There are several packages which were created for the sole purpose of distributing data including janeaustenr, gapminder, babynames, and lego. Using an R package as a means of distributing data has advantages and disadvantages. On one hand the data is extremely easy to load into R, a user only needs to install and load the package. This can be useful for teaching folks who are new to R and may not be familiar with importing and cleaning data. Data packages also allow you document datasets using roxygen2, which provides a much cleaner and more programmer-friendly kind of code book compared to including a file that describes the data. On the other hand data in a data package is not accessible to people who are not using R, though there’s nothing stopping you from distributing the data in multiple ways.

If you decide to create a data package you should document the process that you used to obtain, clean, and save the data. One approach to doing this is to use the use_data_raw() function from devtools. This will create a directory inside of your package called data_raw.
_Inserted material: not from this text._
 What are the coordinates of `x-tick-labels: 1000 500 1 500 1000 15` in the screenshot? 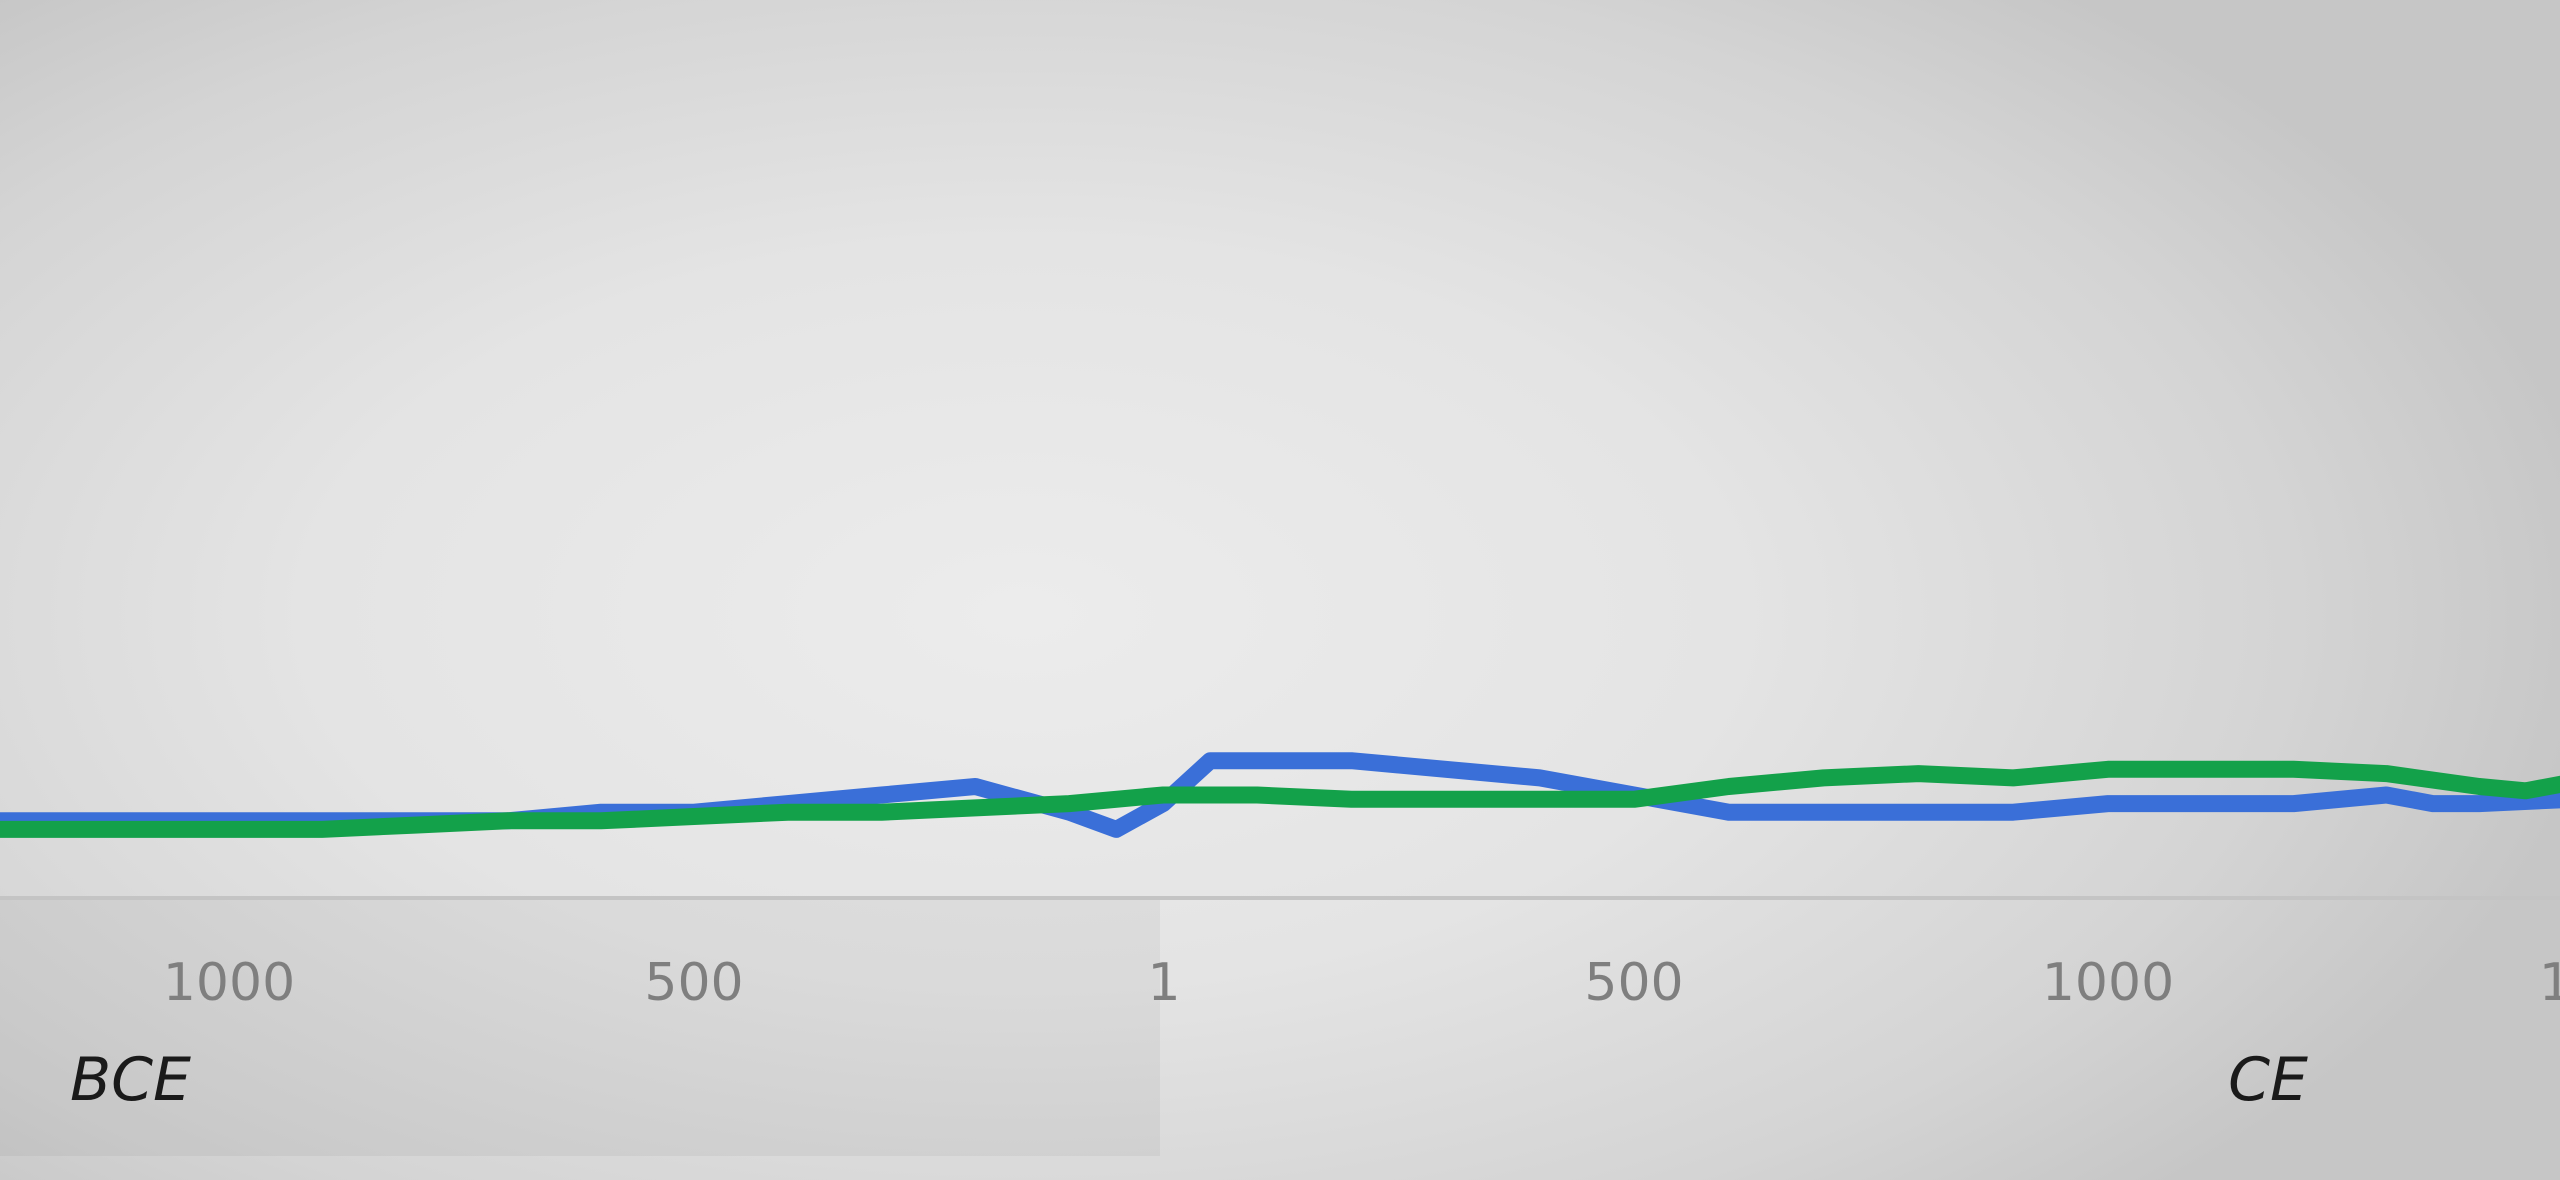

Inside of this directory you should include any raw files that the data objects in you package are derived from. You should also include one or more R scripts which import, clean, and save those data objects in your R package. Theoretically if you needed to update the data package with new data files you should be able to just run these scripts again in order to rebuild your package.

Summary

Including data in a package is useful for showing new users how to use your package, using data internally, and sharing and documenting datasets. The devtools package includes several useful functions to help you add data to your package including use_data() and use_data_raw(). You can document data within your package just like you would document a function.